- **STUDY TEXT**
= = = =

# How do you lube a pyraminx?



## David Weisiger (Aug 28, 2010)

I just started getting into speedsolving pyraminx's and was wondering how you lube them. They have holes in the middle like a 2x2, so would you spray in there (like a 2x2). Or would you turn it a little and lube an inside piece (but the problem is this wouldn't get the tips). So, I searched the forum and couldn't find an answer, which brings me to the question, how do you lube a pyraminx?

David Weisiger


----------



## TheMachanga (Aug 28, 2010)

If it's a qj DON'T take it apart. If it's not, still don't take it apart. Turn it half way, spary 1 spray on the inside of the piece, then turn it back.


----------



## flee135 (Aug 28, 2010)

I just put the lube between the gaps of the puzzle. If you're going to lube the tips, you would have to do all four of them separately.


----------



## The Puzzler (Aug 28, 2010)

Why not take the QJ apart. I did that and now it sucks.


----------



## CubesOfTheWorld (Aug 28, 2010)

I took an edge out and sprayed silicone in.

EDIT: And it was a QJ. It made it really good.

DOUBLEDIT: I didn't take the tips off, though.

= = = =

- **TASK SET**
[a] In the pyraminx lubing thread, what did CubesOfTheWorld take out before spraying silicone in?
[b] Please pick up the pyraminx lubing thread after its last post and continue it.

- **DATA SECTION**
= = = =

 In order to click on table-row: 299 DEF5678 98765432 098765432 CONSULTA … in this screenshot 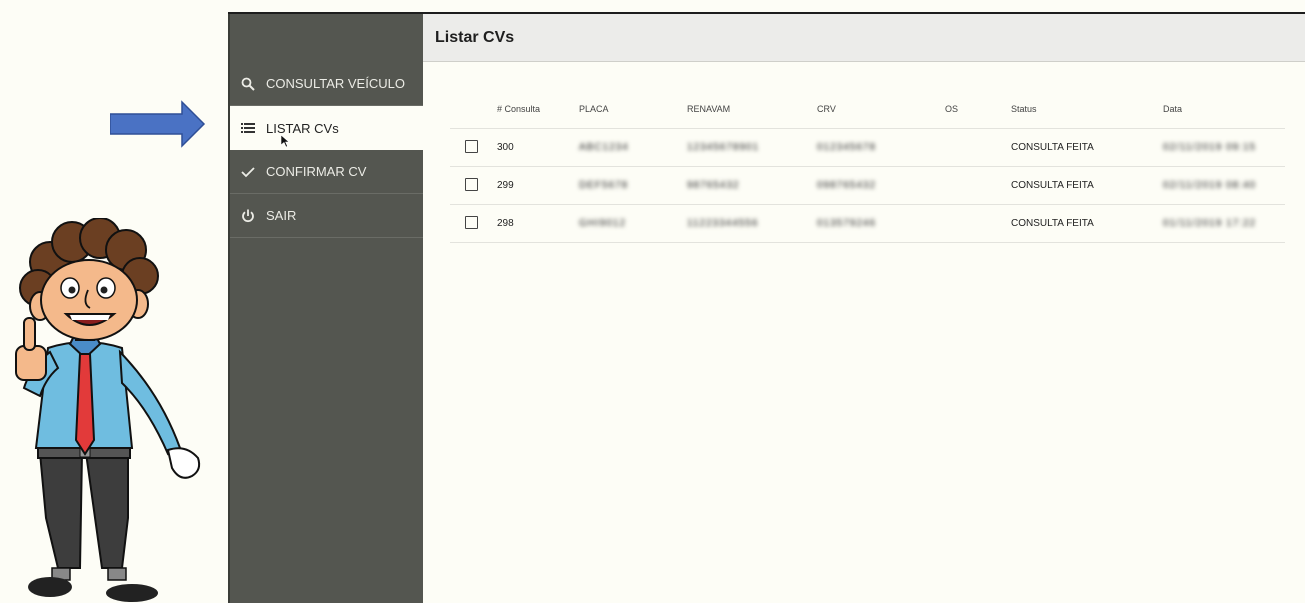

= = = =

- **WRITTEN RESPONSES**
[a] An edge.

[b]
----------



## The Puzzler (Aug 28, 2010)

You can take the tips off? 0_0


----------



## CubesOfTheWorld (Aug 28, 2010)

The Puzzler said:


> You can take the tips off? 0_0



Yes, you can yank them off. Not a good idea, though.


----------



## Cubing321 (Aug 28, 2010)

i lubed my qj through the little hole between the three center pieces and now its AMAZING


----------



## JayCuber (Aug 28, 2010)

Turn one layer 45 degrees and take out the piece.


----------



## CubesOfTheWorld (Aug 28, 2010)

JayCuber said:


> Turn one layer *60* degrees and take out the piece.



Fixed.


----------



## Carrot (Aug 28, 2010)

Is people lubing pyraminxes nowadays... cool =D I only do it with my edison (and that's because it can't turn if you don't lube it =D )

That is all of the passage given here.